** Seção de texto **
‘Imprensa é oposição, o resto é armazém de secos e molhados.’ (Millôr Fernandes)
O programa Canal Livre, da Band, entrevistou no domingo (5/4) o governador José Roberto Arruda (DEM), do Distrito Federal. Os entrevistadores e o governador não conseguiam esconder o clima de cordialidade visceral, bem diferente do que ocorre quando o convidado é do PT ou de qualquer setor ‘perigoso’ para os ‘defensores da democracia’ tupiniquim. Para virar conversa de botequim, só faltava a cerveja (ou o vinho) e os petiscos.
As perguntas, todas amenas e aparentemente surgidas de uma pauta elaborada pelo estagiário de plantão, eram feitas sorrindo, enquanto a câmera mostrava o entrevistado com os olhos brilhando e um sorriso mais largo ainda. Teatro de roteiro pobre, interpretado por péssimos atores.
Jornalistas desinformados
A principal pergunta que deveria ter sido feita, caso o programa fosse sério, tem origem numa investigação realizada pelo Ministério Público e divulgada há duas semanas (ver matéria do blog do Noblat).
O MP apurou que o amistoso Brasil x Portugal, disputado na cidade-satélite do Gama, em 19 de novembro, foi realizado através da contratação de uma empresa fantasma, a Ailanto Marketing Ltda. Para organizar a partida no Distrito Federal, que marcou a inauguração do estádio Bezerrão, o governador Arruda – que se afirma como ‘moderno’ – autorizou o pagamento de 9 milhões de reais a uma empresa cujo endereço fica no Rio de Janeiro e não possui sequer telefone.
Pior: Arruda desconsiderou um parecer da Procuradoria Geral do DF, que apontou as possíveis ilegalidades envolvendo a Ailanto. Mais: durante a conversa com os amigos da Band, Arruda elogiou enfaticamente a sua Procuradoria, citando-a como exemplo de ‘excelência’ do funcionalismo público. Nem diante da deixa perfeita, os entrevistadores – coitados, devem estar muito ocupados para se informarem – não perguntaram sobre este caso que, tal qual o balaio de escândalos do governo da tucana Yêda Crusius (RS), será abafado solenemente pela grande mídia (Leia sobre o caso aqui, aqui, aqui e aqui). Ou alguém tem dúvida disso?

** Seção de dados **
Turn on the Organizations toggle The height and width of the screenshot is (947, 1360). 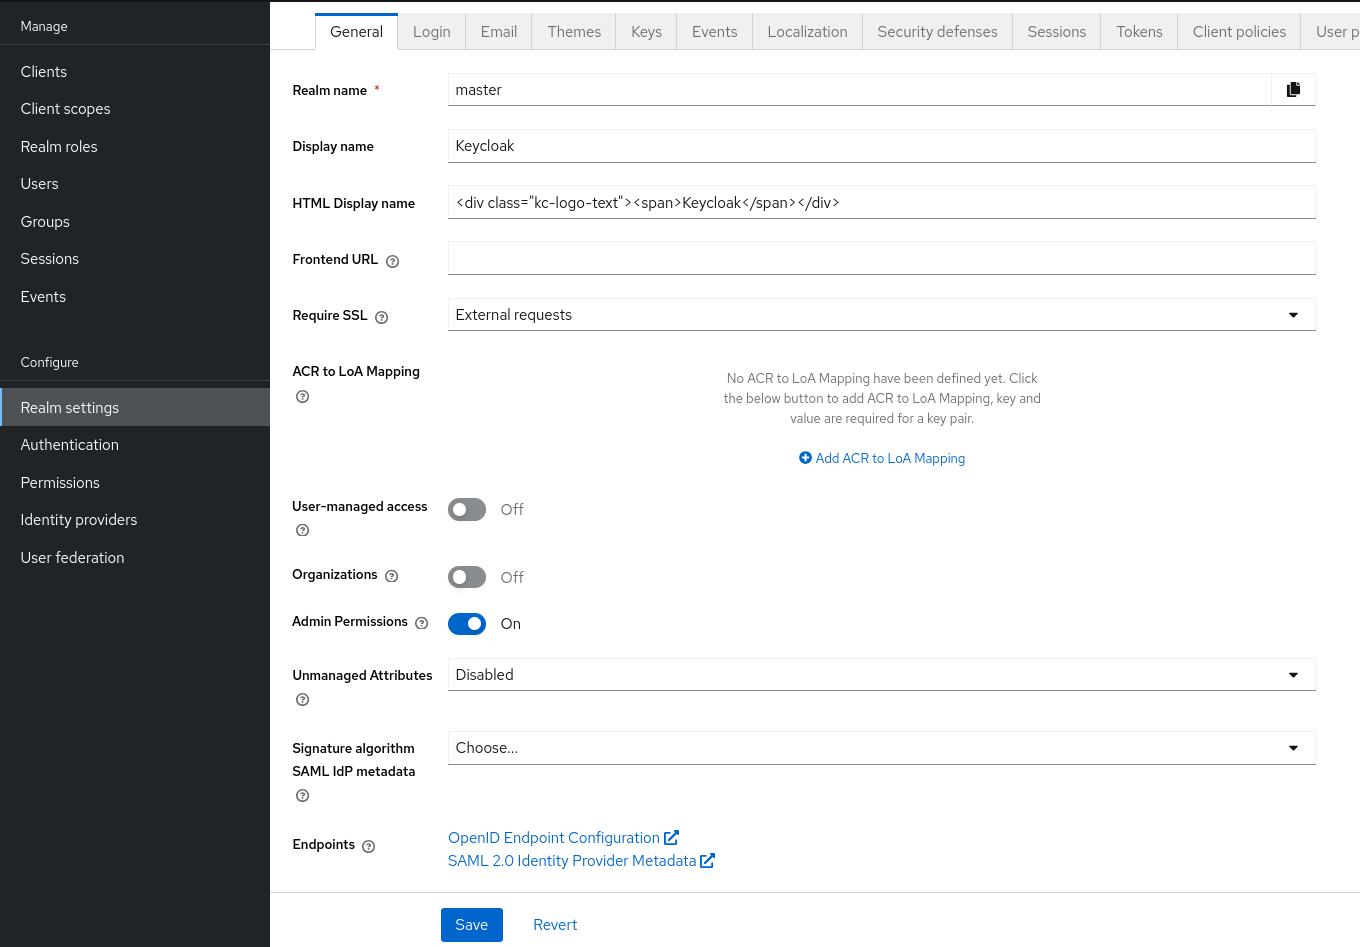click(x=467, y=577)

** Tarefas a realizar **
1 – Responda, com base no texto, às perguntas abaixo:
(a) Em que dia da semana o Canal Livre entrevistou o governador?
(b) Qual empresa foi contratada para o amistoso Brasil x Portugal?
(c) Quanto Arruda autorizou pagar a essa empresa?
2 – Devolva, sem nenhuma alteração, o trecho do texto que começa em "Jornalistas desinformados" e vai até "blog do Noblat).", incluindo este último.
3 – Traduza para o inglês esta frase do texto: "Teatro de roteiro pobre, interpretado por péssimos atores."

** Soluções por tarefa **
1 –
(a) No domingo (5/4).
(b) A Ailanto Marketing Ltda.
(c) 9 milhões de reais.

2 –
Jornalistas desinformados
A principal pergunta que deveria ter sido feita, caso o programa fosse sério, tem origem numa investigação realizada pelo Ministério Público e divulgada há duas semanas (ver matéria do blog do Noblat).

3 – Theater with a poor script, performed by terrible actors.